San-Francisco-based bank Wells Fargo has outlined a patent for a tokenization system that would protect data, according to a filing published by the U.S. Patent and Trademark Office (USPTO) July 17.
The newly published application details a system in which any type of data element — whether a document, graphic, or database value — could be located, accessed, and protected by means of tokenization.
Tokenization, as the patent filing outlines, uses encryption methods to process an originally unrestricted data element into a corresponding restricted token that can subsequently only be retrieved — or ‘detokenized’ — by a specified user.
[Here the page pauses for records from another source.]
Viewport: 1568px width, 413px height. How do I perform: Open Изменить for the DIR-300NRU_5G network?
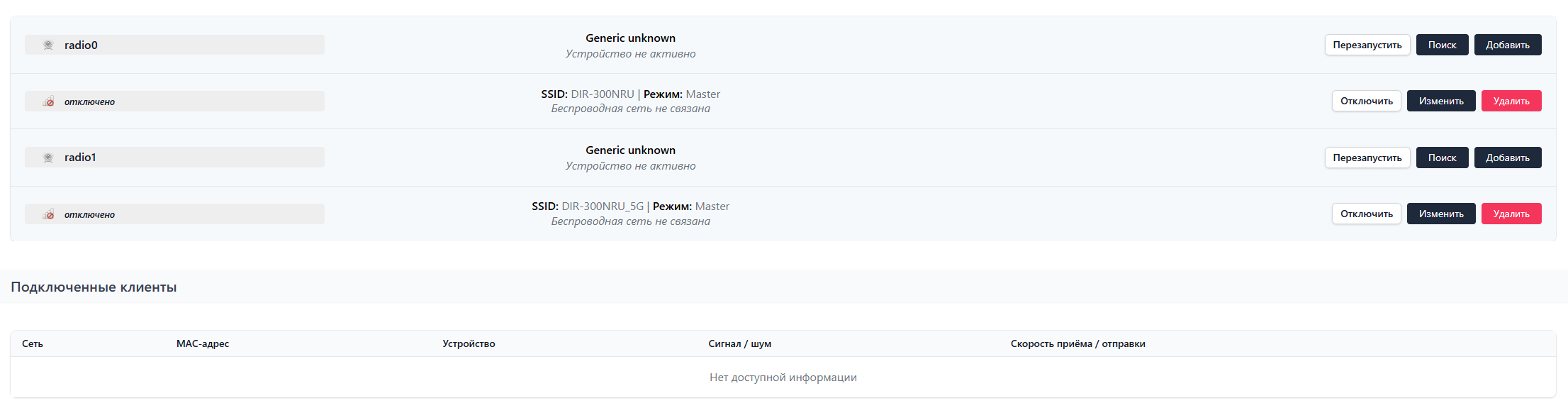(x=1441, y=214)
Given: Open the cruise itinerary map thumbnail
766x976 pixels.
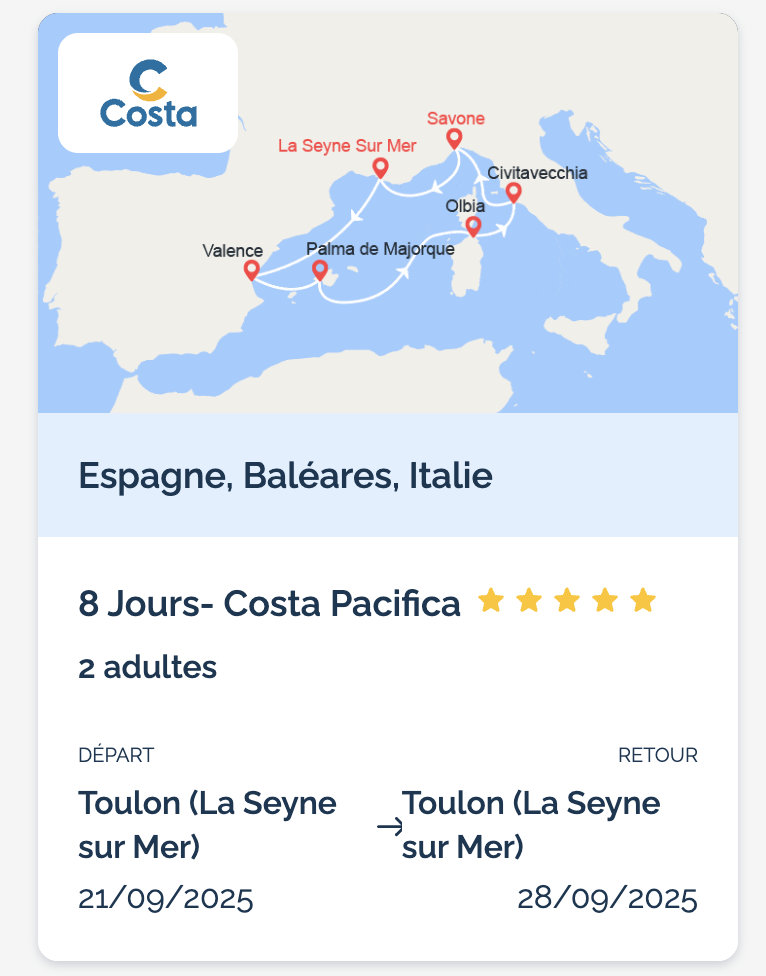Looking at the screenshot, I should coord(388,213).
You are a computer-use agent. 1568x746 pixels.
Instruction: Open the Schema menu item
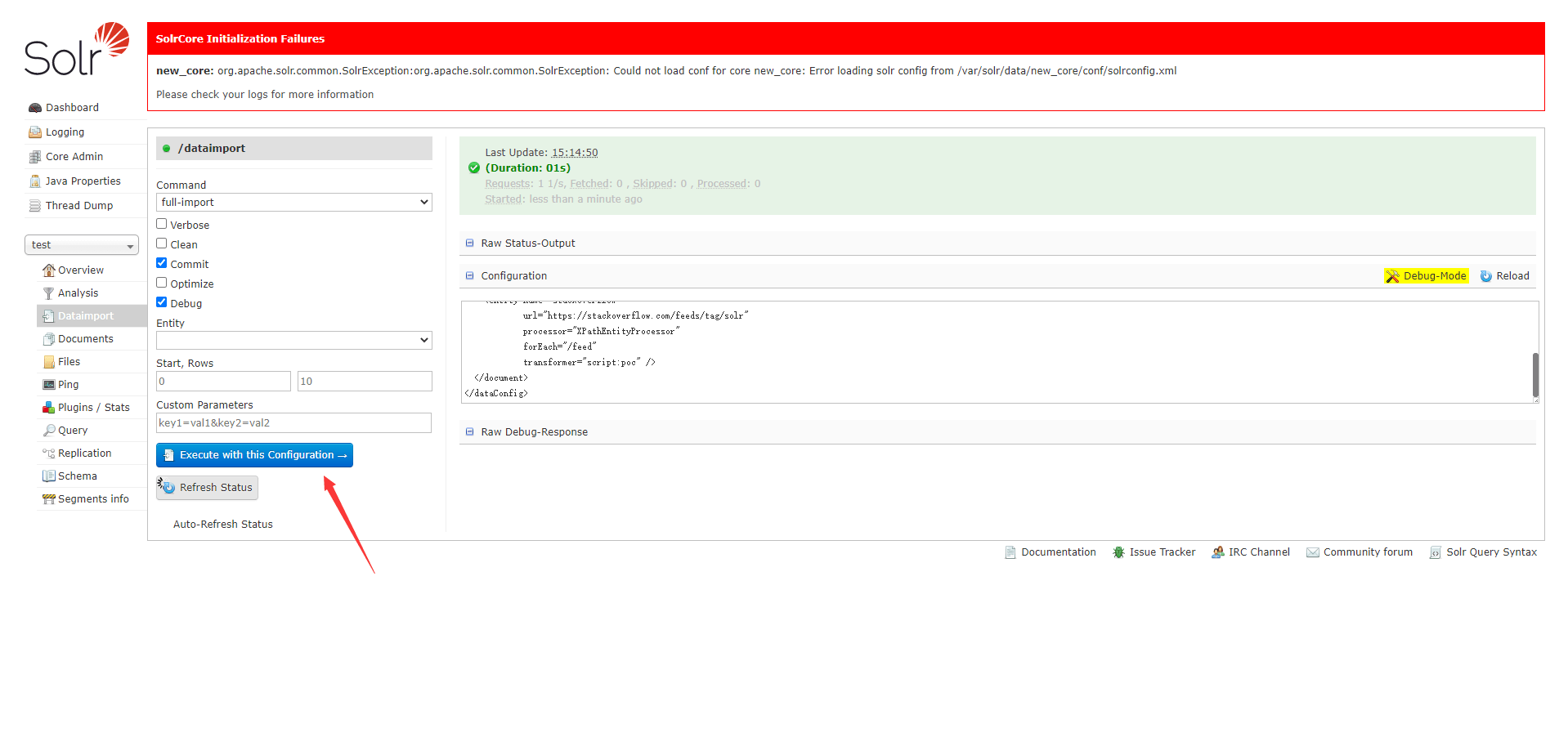77,476
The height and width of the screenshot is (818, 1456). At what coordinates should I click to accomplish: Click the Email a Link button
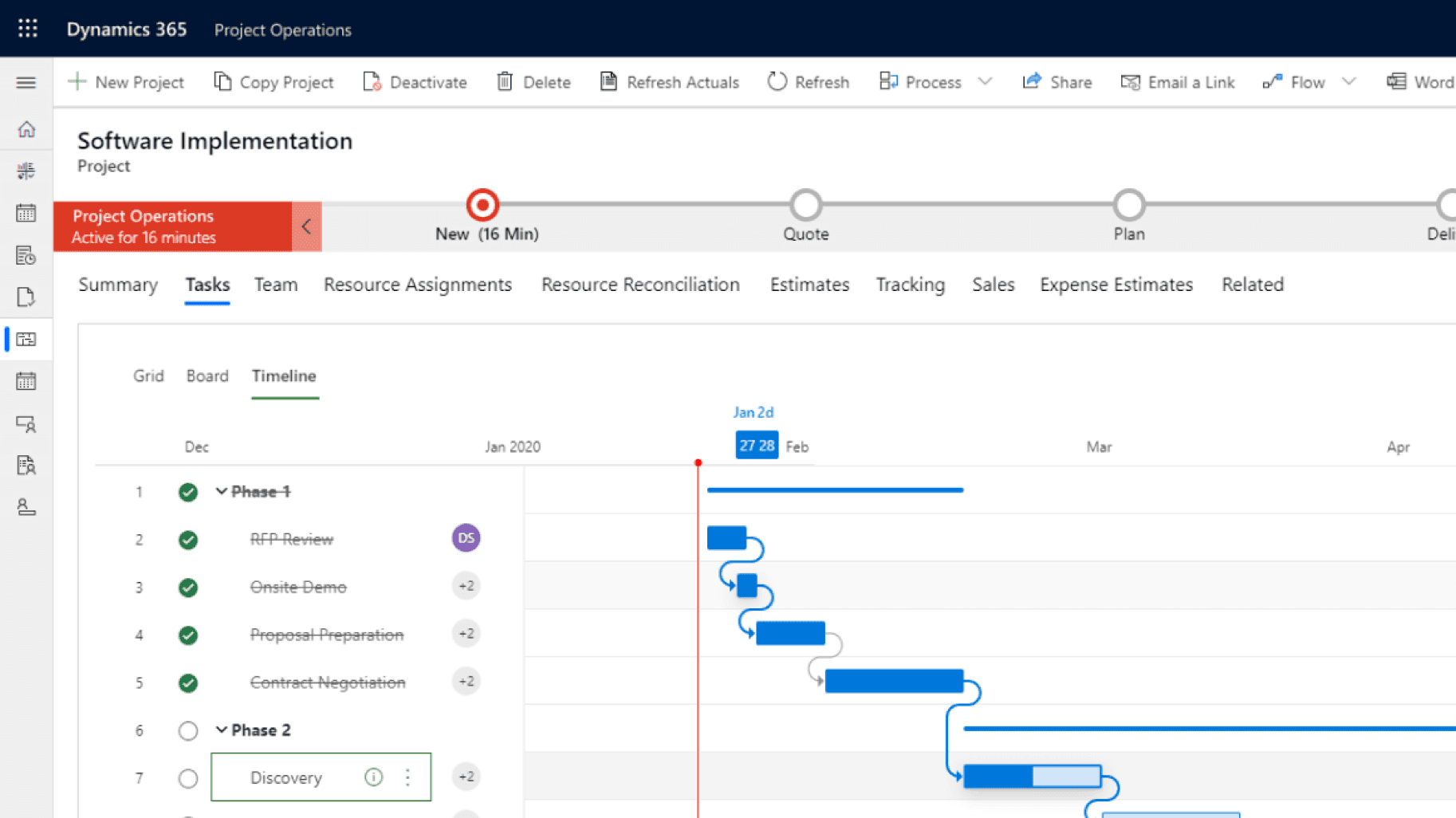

The system harnesses cryptography to bind specific values to data under an authenticated digital signature.
The tokenized system can thus be used to both control access and confidentiality, authenticate data origins, and maintain data integrity by detecting any undue modifications to an element.
Wells Fargo explains that tokenization can be used to protect data “even when it is stored in a publically accessible environment, such as the cloud, within a blockchain…in a flexible way that is file and data element neutral”:
“Unlike the limited, anonymous signatures supported by existing systems, this tokenization manifest supports single signers, multiple signers, or co-signers to store information publicly without loss of confidentiality of any sensitive content.”
The proposed system would furthermore flexibly allow content owners or managers to select a desired output for tokenization — which can be used for any file in part or in its entirety — and select how it will be manifest for restricted users, e.g. through blurring, randomized text, or blacking out.
Just last month, Jeremy Allaire, Co-Founder & CEO of payments company Circle spoke at MoneyConf Dublin of an unprecedented “crypto-revolution,” suggesting that global society is “at the beginning of a tokenization of everything” that will extend to “every form of value storage and public record.”
While evidently embracing the technology that underlies cryptocurrencies for its own purposes, Wells Fargo has recently moved to prohibit its customers from purchasing crypto using credit cards issued by the bank due to perceived investment risks.
The bank was nonetheless an early pioneer of the first-of-its-kind international freight shipment to China back in 2016, in what was the world’s first reported interbank trade using a blockchain system.